* TASK OBJECTIVE: Count how many lines in the rows below contain the word "more". Reply with that number only.

━━━ MATERIAL SUPPLIED ━━━

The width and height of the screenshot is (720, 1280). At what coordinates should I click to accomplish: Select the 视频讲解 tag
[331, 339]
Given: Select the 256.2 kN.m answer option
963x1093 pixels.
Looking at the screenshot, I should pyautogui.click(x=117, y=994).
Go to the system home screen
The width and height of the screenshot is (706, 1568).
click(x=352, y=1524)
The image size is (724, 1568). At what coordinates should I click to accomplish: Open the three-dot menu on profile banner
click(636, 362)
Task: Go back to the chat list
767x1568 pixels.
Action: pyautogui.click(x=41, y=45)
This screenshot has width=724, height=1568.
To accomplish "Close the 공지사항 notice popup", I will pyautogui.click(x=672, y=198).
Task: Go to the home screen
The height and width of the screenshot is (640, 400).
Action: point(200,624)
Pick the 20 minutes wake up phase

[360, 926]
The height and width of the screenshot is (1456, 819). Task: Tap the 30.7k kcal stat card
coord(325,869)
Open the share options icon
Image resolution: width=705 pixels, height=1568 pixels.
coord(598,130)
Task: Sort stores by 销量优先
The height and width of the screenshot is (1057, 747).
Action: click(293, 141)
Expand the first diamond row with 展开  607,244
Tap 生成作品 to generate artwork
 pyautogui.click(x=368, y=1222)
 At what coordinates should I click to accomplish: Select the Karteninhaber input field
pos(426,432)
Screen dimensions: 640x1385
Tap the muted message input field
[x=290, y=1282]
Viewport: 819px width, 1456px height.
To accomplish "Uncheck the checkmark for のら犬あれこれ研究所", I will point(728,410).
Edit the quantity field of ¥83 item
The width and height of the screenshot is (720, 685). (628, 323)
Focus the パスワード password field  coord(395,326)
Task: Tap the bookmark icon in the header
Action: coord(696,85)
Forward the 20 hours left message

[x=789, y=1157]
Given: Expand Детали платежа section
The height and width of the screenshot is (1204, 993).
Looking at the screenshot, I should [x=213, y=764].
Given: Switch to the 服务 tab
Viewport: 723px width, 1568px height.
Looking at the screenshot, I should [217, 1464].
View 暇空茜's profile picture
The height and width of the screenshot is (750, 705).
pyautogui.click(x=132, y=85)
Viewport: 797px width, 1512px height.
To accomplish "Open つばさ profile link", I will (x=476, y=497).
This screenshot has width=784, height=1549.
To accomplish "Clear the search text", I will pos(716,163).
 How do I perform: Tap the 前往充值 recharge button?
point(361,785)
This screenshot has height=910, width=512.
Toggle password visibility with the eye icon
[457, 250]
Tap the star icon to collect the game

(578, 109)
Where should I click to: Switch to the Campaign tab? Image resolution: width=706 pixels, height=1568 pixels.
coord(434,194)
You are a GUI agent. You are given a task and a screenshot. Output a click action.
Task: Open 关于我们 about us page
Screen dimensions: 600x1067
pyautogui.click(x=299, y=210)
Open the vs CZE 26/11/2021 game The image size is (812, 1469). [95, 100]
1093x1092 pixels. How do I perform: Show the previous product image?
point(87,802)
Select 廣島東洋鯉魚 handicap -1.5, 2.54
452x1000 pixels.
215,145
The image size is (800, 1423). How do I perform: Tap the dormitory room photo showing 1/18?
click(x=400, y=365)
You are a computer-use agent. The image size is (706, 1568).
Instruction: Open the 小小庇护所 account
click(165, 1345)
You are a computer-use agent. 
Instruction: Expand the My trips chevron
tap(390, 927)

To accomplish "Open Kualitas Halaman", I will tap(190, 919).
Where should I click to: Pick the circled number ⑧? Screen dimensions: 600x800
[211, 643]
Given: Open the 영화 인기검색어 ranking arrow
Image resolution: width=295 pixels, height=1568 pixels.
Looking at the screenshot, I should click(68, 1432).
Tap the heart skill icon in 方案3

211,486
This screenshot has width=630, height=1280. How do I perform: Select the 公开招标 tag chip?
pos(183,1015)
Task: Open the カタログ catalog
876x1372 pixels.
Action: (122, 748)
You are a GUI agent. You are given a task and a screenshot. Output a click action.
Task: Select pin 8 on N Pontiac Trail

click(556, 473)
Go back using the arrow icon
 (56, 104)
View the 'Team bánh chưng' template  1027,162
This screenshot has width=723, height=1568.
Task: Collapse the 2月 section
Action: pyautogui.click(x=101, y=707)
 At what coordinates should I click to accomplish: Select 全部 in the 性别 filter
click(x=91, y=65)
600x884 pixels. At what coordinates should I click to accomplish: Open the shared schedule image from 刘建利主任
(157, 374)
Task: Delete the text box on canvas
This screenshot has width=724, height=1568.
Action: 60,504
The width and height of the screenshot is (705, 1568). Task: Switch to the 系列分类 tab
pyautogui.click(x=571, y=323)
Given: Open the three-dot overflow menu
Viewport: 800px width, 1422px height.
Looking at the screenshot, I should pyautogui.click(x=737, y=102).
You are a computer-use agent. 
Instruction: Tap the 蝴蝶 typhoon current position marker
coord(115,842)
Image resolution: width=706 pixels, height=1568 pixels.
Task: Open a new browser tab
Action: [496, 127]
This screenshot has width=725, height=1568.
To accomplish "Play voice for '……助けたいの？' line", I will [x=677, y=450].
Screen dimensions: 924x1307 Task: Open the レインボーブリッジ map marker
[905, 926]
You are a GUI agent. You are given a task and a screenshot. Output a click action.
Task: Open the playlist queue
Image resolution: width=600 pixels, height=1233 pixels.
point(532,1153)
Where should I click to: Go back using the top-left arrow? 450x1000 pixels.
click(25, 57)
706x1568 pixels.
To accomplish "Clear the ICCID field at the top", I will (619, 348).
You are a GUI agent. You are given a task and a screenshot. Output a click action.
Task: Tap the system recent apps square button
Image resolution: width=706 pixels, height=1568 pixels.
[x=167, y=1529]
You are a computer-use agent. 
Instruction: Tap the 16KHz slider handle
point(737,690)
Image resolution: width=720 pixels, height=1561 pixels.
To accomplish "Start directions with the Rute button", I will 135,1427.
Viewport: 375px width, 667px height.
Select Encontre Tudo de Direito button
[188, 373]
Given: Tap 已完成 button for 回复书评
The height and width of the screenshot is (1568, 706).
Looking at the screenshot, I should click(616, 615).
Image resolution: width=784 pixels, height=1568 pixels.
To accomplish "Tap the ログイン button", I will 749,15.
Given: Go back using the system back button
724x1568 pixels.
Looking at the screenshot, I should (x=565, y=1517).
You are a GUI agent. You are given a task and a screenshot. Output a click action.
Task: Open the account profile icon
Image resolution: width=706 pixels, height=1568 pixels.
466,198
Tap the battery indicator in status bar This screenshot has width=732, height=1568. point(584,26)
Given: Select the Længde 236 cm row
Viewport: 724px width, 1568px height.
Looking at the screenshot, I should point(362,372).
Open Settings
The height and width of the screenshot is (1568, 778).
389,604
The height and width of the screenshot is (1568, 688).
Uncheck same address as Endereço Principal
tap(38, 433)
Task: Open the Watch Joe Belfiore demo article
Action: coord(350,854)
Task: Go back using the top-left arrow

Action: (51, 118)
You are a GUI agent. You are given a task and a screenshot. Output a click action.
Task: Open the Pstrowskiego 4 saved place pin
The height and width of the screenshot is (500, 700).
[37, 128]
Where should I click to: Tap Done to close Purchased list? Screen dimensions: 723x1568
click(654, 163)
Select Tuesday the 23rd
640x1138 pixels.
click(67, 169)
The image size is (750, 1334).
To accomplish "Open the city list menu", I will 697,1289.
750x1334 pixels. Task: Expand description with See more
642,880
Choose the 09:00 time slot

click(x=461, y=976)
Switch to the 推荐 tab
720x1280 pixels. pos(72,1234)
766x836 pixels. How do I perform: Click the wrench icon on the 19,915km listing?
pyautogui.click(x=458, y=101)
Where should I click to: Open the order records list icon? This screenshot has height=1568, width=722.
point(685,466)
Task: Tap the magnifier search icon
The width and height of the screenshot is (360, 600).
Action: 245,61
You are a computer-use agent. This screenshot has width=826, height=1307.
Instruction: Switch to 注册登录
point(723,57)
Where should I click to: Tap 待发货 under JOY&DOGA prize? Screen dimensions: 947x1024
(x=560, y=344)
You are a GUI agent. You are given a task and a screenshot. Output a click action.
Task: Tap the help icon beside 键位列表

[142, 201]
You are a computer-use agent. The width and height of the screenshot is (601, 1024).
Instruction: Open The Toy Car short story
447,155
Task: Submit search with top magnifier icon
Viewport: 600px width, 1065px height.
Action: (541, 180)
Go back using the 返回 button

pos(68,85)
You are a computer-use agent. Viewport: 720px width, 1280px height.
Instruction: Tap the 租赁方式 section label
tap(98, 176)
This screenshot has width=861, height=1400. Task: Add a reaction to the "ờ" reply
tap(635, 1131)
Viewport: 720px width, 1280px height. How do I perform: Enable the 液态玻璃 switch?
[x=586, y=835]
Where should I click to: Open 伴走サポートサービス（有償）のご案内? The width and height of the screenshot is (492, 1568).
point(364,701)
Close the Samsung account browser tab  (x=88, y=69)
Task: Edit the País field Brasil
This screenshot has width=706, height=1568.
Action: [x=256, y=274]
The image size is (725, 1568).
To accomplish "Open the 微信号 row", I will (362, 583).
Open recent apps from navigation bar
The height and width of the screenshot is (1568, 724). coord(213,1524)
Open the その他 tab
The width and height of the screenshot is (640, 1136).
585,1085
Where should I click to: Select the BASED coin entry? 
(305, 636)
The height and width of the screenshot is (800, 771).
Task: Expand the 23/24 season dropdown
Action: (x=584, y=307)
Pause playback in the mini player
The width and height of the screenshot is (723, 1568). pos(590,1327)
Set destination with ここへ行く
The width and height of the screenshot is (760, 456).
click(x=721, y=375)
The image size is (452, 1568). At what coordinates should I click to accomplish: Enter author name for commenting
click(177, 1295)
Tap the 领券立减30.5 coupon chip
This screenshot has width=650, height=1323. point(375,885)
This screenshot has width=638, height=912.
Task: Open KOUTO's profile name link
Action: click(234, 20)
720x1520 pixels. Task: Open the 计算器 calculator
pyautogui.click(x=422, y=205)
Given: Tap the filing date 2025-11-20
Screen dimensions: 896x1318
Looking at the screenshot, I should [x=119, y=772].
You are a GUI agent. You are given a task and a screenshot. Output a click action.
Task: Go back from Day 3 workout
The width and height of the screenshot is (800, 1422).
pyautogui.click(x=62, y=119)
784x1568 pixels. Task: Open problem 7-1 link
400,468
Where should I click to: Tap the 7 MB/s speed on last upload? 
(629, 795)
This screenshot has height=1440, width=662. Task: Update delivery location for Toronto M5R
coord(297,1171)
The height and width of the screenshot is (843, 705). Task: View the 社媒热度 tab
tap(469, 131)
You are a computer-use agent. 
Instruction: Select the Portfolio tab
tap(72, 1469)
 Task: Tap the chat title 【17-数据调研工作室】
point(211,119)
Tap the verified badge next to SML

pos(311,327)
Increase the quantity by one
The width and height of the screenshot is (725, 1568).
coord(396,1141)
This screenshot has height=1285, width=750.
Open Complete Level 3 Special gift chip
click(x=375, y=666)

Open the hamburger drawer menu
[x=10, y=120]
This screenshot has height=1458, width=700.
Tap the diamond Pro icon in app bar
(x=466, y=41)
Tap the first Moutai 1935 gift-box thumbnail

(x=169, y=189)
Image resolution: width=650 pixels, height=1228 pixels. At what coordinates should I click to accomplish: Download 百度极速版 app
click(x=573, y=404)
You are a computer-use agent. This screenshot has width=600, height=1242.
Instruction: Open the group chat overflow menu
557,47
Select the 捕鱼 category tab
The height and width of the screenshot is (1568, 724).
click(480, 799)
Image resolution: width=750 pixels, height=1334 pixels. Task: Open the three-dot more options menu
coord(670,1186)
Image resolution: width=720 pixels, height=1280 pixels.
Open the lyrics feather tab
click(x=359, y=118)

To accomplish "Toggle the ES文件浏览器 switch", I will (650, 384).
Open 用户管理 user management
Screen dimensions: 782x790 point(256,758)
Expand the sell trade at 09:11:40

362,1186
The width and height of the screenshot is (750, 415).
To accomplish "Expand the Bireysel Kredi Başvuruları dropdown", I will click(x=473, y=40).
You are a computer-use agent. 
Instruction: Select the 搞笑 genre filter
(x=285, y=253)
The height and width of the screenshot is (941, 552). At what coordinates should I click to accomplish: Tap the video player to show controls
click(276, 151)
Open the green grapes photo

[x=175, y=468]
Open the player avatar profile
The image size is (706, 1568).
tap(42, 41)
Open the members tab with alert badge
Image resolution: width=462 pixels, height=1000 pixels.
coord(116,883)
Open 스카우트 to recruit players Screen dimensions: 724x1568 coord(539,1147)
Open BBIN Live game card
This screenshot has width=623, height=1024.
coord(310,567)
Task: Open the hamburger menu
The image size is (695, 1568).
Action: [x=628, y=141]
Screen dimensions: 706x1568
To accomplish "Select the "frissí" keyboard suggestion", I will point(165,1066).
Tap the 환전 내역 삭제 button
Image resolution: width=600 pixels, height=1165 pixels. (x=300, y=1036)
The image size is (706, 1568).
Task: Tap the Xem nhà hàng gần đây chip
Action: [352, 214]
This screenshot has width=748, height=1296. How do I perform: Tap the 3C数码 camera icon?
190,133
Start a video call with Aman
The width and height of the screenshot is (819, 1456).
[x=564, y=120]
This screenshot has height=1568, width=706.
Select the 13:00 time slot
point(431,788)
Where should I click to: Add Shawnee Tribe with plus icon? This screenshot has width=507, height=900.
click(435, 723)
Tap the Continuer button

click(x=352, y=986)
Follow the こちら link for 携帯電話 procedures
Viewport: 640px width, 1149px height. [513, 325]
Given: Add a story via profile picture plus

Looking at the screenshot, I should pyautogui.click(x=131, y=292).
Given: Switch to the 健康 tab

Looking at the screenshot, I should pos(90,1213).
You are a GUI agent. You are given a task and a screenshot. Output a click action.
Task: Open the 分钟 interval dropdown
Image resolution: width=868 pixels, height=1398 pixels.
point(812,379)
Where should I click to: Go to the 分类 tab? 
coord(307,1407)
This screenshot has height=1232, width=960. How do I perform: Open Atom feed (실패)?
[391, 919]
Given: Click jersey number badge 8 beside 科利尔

━━━

* COMPLETE OUTPUT: 2